Stratasys (SSYS) recently reported mixed Q2 results. The company’s Q2 revenue of $117.6 million notably decreased 27.9% Y/Y from $163.2 million. Stratasys also reported a GAAP EPS of -$0.51, which came in below expectations by $0.03. While COVID-19 is allowing Stratasys to show its manufacturing versatility, it is also clearly taking a toll on the company.
Stratasys was once a highly promising 3D printing play. Since the 3D printing bubble burst, however, Stratasys has struggled at nearly every turn. This is all the more troubling given the fact that the 3D printing industry as a whole is still growing at a healthy pace. The company’s latest quarter may be further evidence that Stratasys’ time as a leader in 3D printing may come to an end sooner than expected.
Unlike the general market, Stratasys’ stock price has not experienced any recovery from the coronavirus-induced downturn.
Stratasys has experienced major growth issues recently. After years of hype, Stratasys is actually starting to see its revenues shrink on a consistent basis. This is rather startling given the fact that 3D printing is still an emerging technology with a great deal of growth potential. If Stratasys is having a hard time growing now, it is hard to imagine how the company will be able to compete once more players flood the market.
What’s worse, growth issues appear to be worsening despite the company’s efforts to turn things around. In fact, the company’s quarterly revenue has consistently declined on a Y/Y basis over the past year. While the pandemic has certainly worsened the situation, Stratasys was already on a downward revenue trend before the pandemic.
Stratasys’ quarterly revenues (billions) have started to decline consistently and has even accelerated in a downward direction.
Given the fact that COVID-19 does not appear to be going away anytime soon, Stratasys’ growth issues could continue to worsen. Lower demand, workforce disruptions, and a plethora of other coronavirus-related issues could continue to plague Stratasys for the foreseeable future. To make matters worse, competition in 3D printing continues to ramp up.
3D printing continues to gain steam as a next-generation manufacturing technology. The pandemic is only highlighting the advantages of 3D printing technology, from flexibility to adaptability. Given that 3D printing is less reliant on a global supply chain compared to traditional manufacturing, manufacturers will likely rely more heavily on 3D printing technologies moving forward. The ability to quickly manufacture products on-site will be especially valuable during the pandemic.
While this may be good news for Stratasys in the near term, it may actually create more competition for Stratasys in the long term. Larger companies like HP (NYSE:HPQ) have already started to invest in 3D printing technologies. COVID-19 will likely only further motivate larger companies to invest in the space. This will put Stratasys in an incredibly difficult situation.
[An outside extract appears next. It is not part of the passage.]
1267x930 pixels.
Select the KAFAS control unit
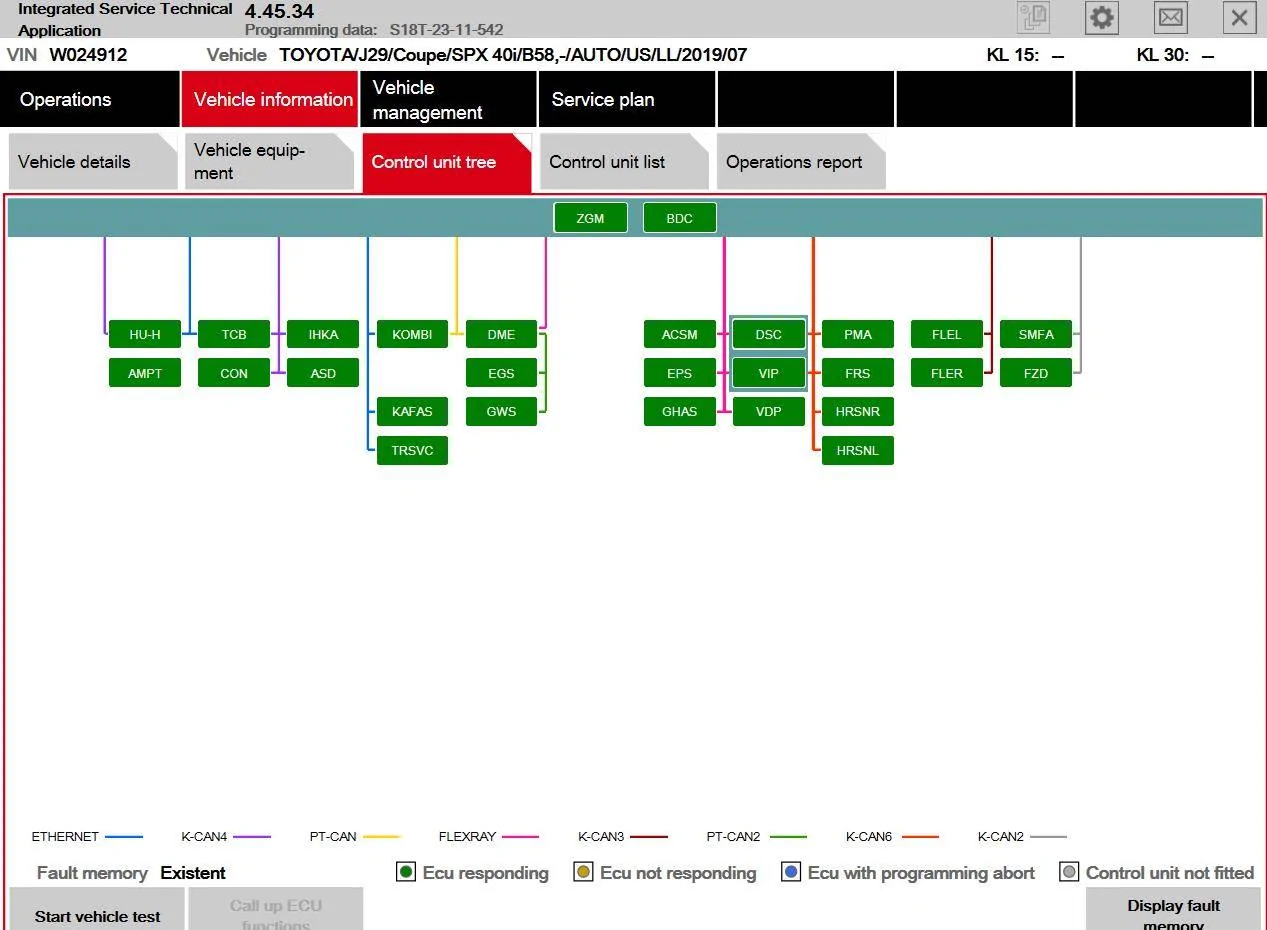click(x=412, y=411)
Stratasys is already having difficulty growing in a somewhat small field dominated by smaller companies like 3D Systems (DDD), Proto Labs (PRLB), and of course Stratasys. If more companies like HP start to invest heavily into the industry, it is hard to imagine how Stratasys will be able to compete.
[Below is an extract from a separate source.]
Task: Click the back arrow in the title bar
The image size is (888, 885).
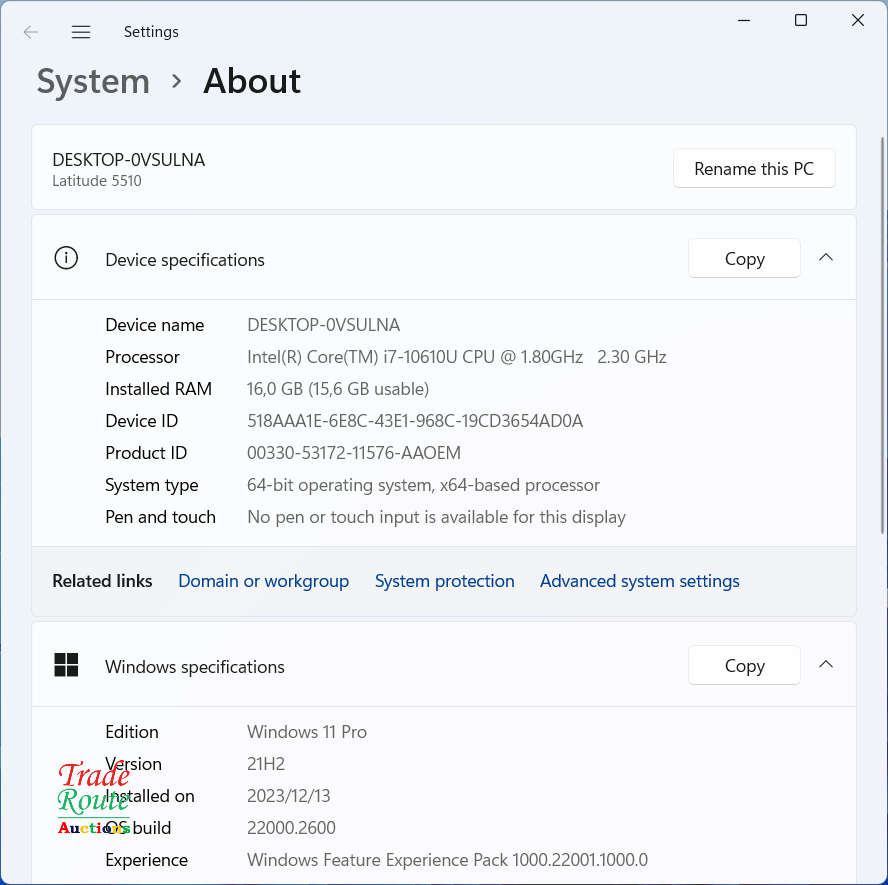Action: coord(31,32)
Stratasys’ Turnaround Strategy
Stratasys is well aware of its difficult situation. The company made it clear during its quarterly conference call that it is making efforts to turn its business around. Stratasys currently has ~one-third of the addressable market for 3D printing hardware. The company also has one of the widest portfolios in the 3D printing industry.
Stratasys is leveraging its large and diversified presence by offering a greater variety of products and solutions. This is likely the right strategy as it is still unclear which 3D printing technologies will truly shine in the future. By having a presence in a large variety of 3D printing technologies, Stratasys will be prepared whichever direction 3D printing technology takes.
Stratasys is also planning to focus heavily on polymers, which is expected to be one of the largest opportunities in 3D printing. Stratasys is well-positioned to take advantage of such opportunities considering the fact that the company has $313 million in short-term deposits, cash, and cash equivalents. Moreover, Stratasys has no debt, which means that it is relatively financially secure.
Stratasys is hoping that its investments into polymers will pay off.
While Stratasys is still a leader in 3D printing, the company is facing threats from multiple directions. To make matters worse, the company’s financials continue to deteriorate. The company’s GAAP and non-GAAP gross margins have notably declined over the past year and will likely continue to face downward pressure moving forward.
At this point, investing in Stratasys would be highly risky. Even at its current market capitalization of $775 million, the company still has more room for downward movement. If Stratasys continues to struggle on the growth front over the next few quarters, the company will almost certainly cede market share to competitors.
Disclosure: I/we have no positions in any stocks mentioned, and no plans to initiate any positions within the next 72 hours. I wrote this article myself, and it expresses my own opinions. I am not receiving compensation for it (other than from Seeking Alpha). I have no business relationship with any company whose stock is mentioned in this article.